# CCSS.MATH.CONTENT.7.G.B.4: Circumference and Paper Towel Rolls

Circles have several properties: diameter, radius, area, and circumference. The diameter, radius and area are often described in expressions and equations that are related to π (“pi”). However, circumference is almost never discussed with as much detail.

There are a wide range of math topics covered in the classroom, but not as much depth and exploration of these new ideas. Adding personal thoughts and experience to a math concept is a great way to help student engagement and promote meaningful learning.

When learning is more meaningful, students retain the information in long-term memory and recall those concepts with less difficulty.

Paper towel rolls are great way to use prior knowledge from students to build new ideas about math topics. Daily interactions with common household objects, such as paper towel rolls, can strengthen the relevance of math in everyday life.
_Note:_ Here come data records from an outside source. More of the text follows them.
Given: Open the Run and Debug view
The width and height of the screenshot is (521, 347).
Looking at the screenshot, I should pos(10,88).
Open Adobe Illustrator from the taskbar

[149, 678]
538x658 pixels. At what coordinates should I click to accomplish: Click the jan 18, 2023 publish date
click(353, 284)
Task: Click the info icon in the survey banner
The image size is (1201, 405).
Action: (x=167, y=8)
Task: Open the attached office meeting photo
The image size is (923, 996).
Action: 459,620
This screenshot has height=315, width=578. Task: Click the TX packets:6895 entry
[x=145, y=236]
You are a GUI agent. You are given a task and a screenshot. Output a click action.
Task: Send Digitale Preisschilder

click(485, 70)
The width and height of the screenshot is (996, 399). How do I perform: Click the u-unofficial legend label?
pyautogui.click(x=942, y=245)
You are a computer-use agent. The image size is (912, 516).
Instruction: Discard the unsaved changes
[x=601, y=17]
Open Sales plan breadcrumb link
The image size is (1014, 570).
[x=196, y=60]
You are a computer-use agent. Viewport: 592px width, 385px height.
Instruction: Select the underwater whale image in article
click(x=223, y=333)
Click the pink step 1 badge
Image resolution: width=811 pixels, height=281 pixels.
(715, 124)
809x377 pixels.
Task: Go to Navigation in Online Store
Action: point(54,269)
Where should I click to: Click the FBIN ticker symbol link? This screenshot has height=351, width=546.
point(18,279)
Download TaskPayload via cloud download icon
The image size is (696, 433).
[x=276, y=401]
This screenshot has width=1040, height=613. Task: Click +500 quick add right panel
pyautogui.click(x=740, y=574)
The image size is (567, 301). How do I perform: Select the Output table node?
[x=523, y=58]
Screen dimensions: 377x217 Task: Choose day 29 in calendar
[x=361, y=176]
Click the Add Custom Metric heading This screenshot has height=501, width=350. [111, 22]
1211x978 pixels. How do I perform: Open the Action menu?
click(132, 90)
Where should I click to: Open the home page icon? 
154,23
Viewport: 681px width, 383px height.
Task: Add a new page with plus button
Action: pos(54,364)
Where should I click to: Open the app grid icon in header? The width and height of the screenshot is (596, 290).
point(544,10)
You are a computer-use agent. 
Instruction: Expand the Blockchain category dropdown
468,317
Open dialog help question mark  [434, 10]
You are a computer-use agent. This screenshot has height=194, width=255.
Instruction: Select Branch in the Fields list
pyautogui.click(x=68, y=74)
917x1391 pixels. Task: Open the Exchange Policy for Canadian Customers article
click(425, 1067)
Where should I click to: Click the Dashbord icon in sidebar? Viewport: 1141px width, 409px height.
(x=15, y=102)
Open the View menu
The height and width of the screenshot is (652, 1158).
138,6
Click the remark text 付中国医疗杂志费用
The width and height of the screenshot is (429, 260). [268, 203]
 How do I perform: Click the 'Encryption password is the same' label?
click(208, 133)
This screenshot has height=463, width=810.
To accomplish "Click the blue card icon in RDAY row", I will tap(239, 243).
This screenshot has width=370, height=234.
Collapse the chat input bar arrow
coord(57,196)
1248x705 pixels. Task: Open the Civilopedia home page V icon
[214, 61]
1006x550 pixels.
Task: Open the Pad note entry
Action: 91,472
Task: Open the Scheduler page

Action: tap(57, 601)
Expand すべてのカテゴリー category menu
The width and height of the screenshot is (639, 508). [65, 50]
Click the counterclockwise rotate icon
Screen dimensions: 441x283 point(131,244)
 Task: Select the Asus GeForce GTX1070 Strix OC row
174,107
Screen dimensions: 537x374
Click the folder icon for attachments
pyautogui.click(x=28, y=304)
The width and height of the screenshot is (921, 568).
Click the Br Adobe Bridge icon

Note on Teaching Supplies: Craft paper rolls can be purchased online from Amazon. Or you can use an empty paper towel roll.

From observation, we see that a circumference is the perimeter around a circle. If you walk around the entire perimeter of a circle, we find that the total distance around the circle is equal to the length of a segment that has been “un-rolled” from a round arc into a straight line.

Let us take a cardboard paper towel roll. The cross section is a circle.

If we make a single cut along its longest side, we can “un-roll” the paper towel roll into a flat sheet of cardboard. (The straightness of the cut does not need to be perfect.)

We know that a circumference is the length around a circle. We also know that the length remains unchanged. Also, the surface area of the paper towel roll along its longest length is also unchanged. The only change was the path of the length, which was transformed from a round arc into a straight line.

This activity demonstrates the powerful the idea of π (“pi”), which allows us to relate the diameter of an object to its circumference without the need for modification. We also see that circumference is simply the arc length that travels completely around a circle.

Key Vocabulary: circumference, length, area

CCSS.MATH.CONTENT.7.G.B.4: Know the formulas for the area and circumference of a circle and use them to solve problems; give an informal derivation of the relationship between the circumference and area of a circle.